DIRECTIONS FOR THIS TASK »
Every record below, from first to last: print it exactly as shown.

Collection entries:
----

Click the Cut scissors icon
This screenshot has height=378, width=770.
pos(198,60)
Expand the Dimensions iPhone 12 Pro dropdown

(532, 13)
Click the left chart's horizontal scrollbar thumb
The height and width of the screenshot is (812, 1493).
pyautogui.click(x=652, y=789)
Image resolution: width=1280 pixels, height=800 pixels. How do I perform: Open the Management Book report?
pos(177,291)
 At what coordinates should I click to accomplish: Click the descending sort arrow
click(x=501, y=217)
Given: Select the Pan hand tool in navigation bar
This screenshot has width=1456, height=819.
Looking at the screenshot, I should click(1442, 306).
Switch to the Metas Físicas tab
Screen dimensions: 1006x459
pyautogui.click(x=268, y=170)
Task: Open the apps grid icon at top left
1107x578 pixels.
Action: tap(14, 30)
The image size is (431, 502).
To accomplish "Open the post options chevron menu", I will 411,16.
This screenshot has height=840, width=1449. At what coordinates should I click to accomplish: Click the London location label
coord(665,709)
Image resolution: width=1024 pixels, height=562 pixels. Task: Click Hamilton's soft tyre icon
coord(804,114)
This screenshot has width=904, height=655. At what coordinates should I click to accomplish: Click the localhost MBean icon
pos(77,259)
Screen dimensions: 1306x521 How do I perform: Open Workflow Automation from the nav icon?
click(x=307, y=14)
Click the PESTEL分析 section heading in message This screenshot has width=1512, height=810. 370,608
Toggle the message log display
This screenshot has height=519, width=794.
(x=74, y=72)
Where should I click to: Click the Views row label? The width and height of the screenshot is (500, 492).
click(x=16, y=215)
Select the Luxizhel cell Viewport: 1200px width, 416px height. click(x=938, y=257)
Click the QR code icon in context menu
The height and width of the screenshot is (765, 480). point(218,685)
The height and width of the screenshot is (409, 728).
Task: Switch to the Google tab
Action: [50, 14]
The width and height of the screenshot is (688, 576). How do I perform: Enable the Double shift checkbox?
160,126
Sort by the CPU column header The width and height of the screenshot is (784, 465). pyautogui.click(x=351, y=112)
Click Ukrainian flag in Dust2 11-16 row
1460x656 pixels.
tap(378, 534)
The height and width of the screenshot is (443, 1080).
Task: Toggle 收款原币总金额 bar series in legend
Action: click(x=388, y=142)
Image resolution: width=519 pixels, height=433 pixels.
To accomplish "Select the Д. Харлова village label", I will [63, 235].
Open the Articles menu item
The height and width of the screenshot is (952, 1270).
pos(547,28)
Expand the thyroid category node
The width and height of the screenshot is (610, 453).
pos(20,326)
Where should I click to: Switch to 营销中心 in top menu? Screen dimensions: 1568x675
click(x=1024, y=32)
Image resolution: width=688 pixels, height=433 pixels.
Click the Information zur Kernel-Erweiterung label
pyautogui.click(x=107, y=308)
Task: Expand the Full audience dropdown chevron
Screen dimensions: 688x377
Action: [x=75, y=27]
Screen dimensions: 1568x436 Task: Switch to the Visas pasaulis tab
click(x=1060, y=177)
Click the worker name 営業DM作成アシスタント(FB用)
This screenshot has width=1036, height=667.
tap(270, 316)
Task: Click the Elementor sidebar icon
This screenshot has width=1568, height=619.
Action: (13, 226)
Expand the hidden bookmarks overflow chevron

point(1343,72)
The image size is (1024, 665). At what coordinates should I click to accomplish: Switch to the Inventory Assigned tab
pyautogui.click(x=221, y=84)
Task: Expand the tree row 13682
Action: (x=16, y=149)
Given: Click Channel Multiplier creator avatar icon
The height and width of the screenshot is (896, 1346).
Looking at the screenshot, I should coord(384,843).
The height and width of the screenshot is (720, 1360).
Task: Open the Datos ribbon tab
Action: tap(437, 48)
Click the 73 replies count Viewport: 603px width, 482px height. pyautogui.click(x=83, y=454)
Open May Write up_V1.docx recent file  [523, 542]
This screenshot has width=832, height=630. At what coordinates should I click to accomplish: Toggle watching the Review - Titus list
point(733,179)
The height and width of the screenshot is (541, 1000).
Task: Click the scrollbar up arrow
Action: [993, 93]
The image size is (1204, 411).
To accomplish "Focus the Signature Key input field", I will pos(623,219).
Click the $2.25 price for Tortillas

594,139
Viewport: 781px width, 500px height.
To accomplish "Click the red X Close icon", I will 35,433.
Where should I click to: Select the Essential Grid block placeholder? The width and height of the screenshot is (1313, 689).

----

RESULT OF THE TASK »
Click the Cut scissors icon
This screenshot has height=378, width=770.
pos(198,60)
Expand the Dimensions iPhone 12 Pro dropdown

(532, 13)
Click the left chart's horizontal scrollbar thumb
The height and width of the screenshot is (812, 1493).
pyautogui.click(x=652, y=789)
Image resolution: width=1280 pixels, height=800 pixels. How do I perform: Open the Management Book report?
pos(177,291)
 At what coordinates should I click to accomplish: Click the descending sort arrow
click(x=501, y=217)
Given: Select the Pan hand tool in navigation bar
This screenshot has width=1456, height=819.
Looking at the screenshot, I should click(1442, 306).
Switch to the Metas Físicas tab
Screen dimensions: 1006x459
pyautogui.click(x=268, y=170)
Task: Open the apps grid icon at top left
1107x578 pixels.
Action: tap(14, 30)
The image size is (431, 502).
To accomplish "Open the post options chevron menu", I will 411,16.
This screenshot has height=840, width=1449. At what coordinates should I click to accomplish: Click the London location label
coord(665,709)
Image resolution: width=1024 pixels, height=562 pixels. Task: Click Hamilton's soft tyre icon
coord(804,114)
This screenshot has width=904, height=655. At what coordinates should I click to accomplish: Click the localhost MBean icon
pos(77,259)
Screen dimensions: 1306x521 How do I perform: Open Workflow Automation from the nav icon?
click(x=307, y=14)
Click the PESTEL分析 section heading in message This screenshot has width=1512, height=810. 370,608
Toggle the message log display
This screenshot has height=519, width=794.
(x=74, y=72)
Where should I click to: Click the Views row label? The width and height of the screenshot is (500, 492).
click(x=16, y=215)
Select the Luxizhel cell Viewport: 1200px width, 416px height. click(x=938, y=257)
Click the QR code icon in context menu
The height and width of the screenshot is (765, 480). point(218,685)
The height and width of the screenshot is (409, 728).
Task: Switch to the Google tab
Action: [50, 14]
The width and height of the screenshot is (688, 576). How do I perform: Enable the Double shift checkbox?
160,126
Sort by the CPU column header The width and height of the screenshot is (784, 465). pyautogui.click(x=351, y=112)
Click Ukrainian flag in Dust2 11-16 row
1460x656 pixels.
tap(378, 534)
The height and width of the screenshot is (443, 1080).
Task: Toggle 收款原币总金额 bar series in legend
Action: click(x=388, y=142)
Image resolution: width=519 pixels, height=433 pixels.
To accomplish "Select the Д. Харлова village label", I will [63, 235].
Open the Articles menu item
The height and width of the screenshot is (952, 1270).
pos(547,28)
Expand the thyroid category node
The width and height of the screenshot is (610, 453).
pos(20,326)
Where should I click to: Switch to 营销中心 in top menu? Screen dimensions: 1568x675
click(x=1024, y=32)
Image resolution: width=688 pixels, height=433 pixels.
Click the Information zur Kernel-Erweiterung label
pyautogui.click(x=107, y=308)
Task: Expand the Full audience dropdown chevron
Screen dimensions: 688x377
Action: [x=75, y=27]
Screen dimensions: 1568x436 Task: Switch to the Visas pasaulis tab
click(x=1060, y=177)
Click the worker name 営業DM作成アシスタント(FB用)
This screenshot has width=1036, height=667.
tap(270, 316)
Task: Click the Elementor sidebar icon
This screenshot has width=1568, height=619.
Action: (13, 226)
Expand the hidden bookmarks overflow chevron

point(1343,72)
The image size is (1024, 665). At what coordinates should I click to accomplish: Switch to the Inventory Assigned tab
pyautogui.click(x=221, y=84)
Task: Expand the tree row 13682
Action: (x=16, y=149)
Given: Click Channel Multiplier creator avatar icon
The height and width of the screenshot is (896, 1346).
Looking at the screenshot, I should coord(384,843).
The height and width of the screenshot is (720, 1360).
Task: Open the Datos ribbon tab
Action: tap(437, 48)
Click the 73 replies count Viewport: 603px width, 482px height. pyautogui.click(x=83, y=454)
Open May Write up_V1.docx recent file  [523, 542]
This screenshot has width=832, height=630. At what coordinates should I click to accomplish: Toggle watching the Review - Titus list
point(733,179)
The height and width of the screenshot is (541, 1000).
Task: Click the scrollbar up arrow
Action: [993, 93]
The image size is (1204, 411).
To accomplish "Focus the Signature Key input field", I will pos(623,219).
Click the $2.25 price for Tortillas

594,139
Viewport: 781px width, 500px height.
To accomplish "Click the red X Close icon", I will 35,433.
Where should I click to: Select the Essential Grid block placeholder? The width and height of the screenshot is (1313, 689).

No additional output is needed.